C’est au cours de ces affrontements à l’arme lourde que le petit Laurent Vestuvi a pu s’échapper pour se réfugier dans une famille habitant dans la Commune de Kabondo. Après le départ des éléments de l’armée régulière, lui et quatre de ses compagnons d’infortune se sont alors présentés aux autorités militaires de l’armée rwandaise qui les ont alors incorporés dans leurs rangs. Voilà comment, devenu cinq mois plus tard agent de la garde rapprochée d’un officier supérieur congolais, il a alors eu la chance de venir à Kinshasa par bateau.

Aventure angolaise

Profitant d’une mission vers la localité de Kahemba dans la province du Bandundu, Laurent Vestuvi devenu sergent-major après une formation au Centre de Kibomango et à la suite des démarches faites en sa faveur par sa hiérarchie, il décida de faire un saut en Angola à l’initiative d’un autre officier supérieur très introduit dans les milieux de l’UNITA de feu Savimbi. Il travailla alors dans les carrières de diamant en compagnie de cet officier supérieur. Par un heureux hasard, il fit la connaissance d’une congolaise originaire, comme lui, du district de l’Ituri. Cette femme qui faisait des navettes entre la RDC et l’Angola l’engagea comme son garde du corps. Voilà comment il se fit un peu d’argent qui lui permit de se taper un terrain à Masina où il construisit une belle maison grâce aux revenus de ses navettes entre Kanfumfu et Kinshasa. Entretemps, il prit femme qui donna naissance à quatre enfants, dont deux filles et deux garçons. Le couple eut la chance de fructifier leurs navettes et à ce jour, il possède quatre maisons et trois véhicules dont deux voitures et un gros camion.

- [Liste des tâches]:
1) Traduisez en anglais la phrase suivante du texte sur le parcours de Laurent Vestuvi : « Il travailla alors dans les carrières de diamant en compagnie de cet officier supérieur. »
2) Résumez en deux phrases le texte sur le parcours de Laurent Vestuvi.
3) Dans le texte sur le parcours de Laurent Vestuvi, relevez tous les grades et tous les postes de garde qui lui sont attribués.

- [Matériel fourni]:
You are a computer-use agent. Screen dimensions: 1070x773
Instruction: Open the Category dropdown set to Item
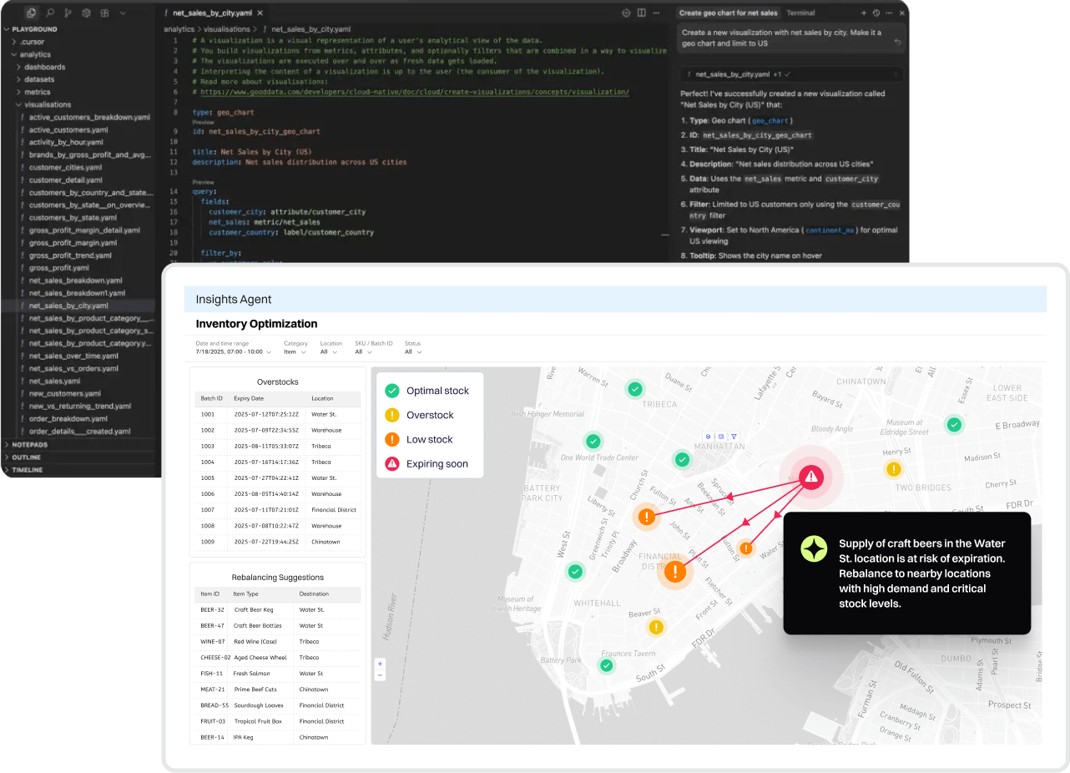(295, 351)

- [Réponses aux tâches]:
1) He then worked in the diamond quarries alongside this senior officer.

2) Laurent Vestuvi s'est échappé pendant des affrontements à l'arme lourde, a été incorporé dans l'armée rwandaise, puis, devenu agent de la garde rapprochée d'un officier supérieur congolais, est venu à Kinshasa par bateau. Devenu sergent-major, il est parti en Angola travailler dans les carrières de diamant, puis comme garde du corps d'une Congolaise de l'Ituri, ce qui lui a permis de construire une maison à Masina ; marié et père de quatre enfants, il possède aujourd'hui quatre maisons et trois véhicules.

3)
- Agent de la garde rapprochée d'un officier supérieur congolais
- Sergent-major
- Garde du corps d'une Congolaise originaire du district de l'Ituri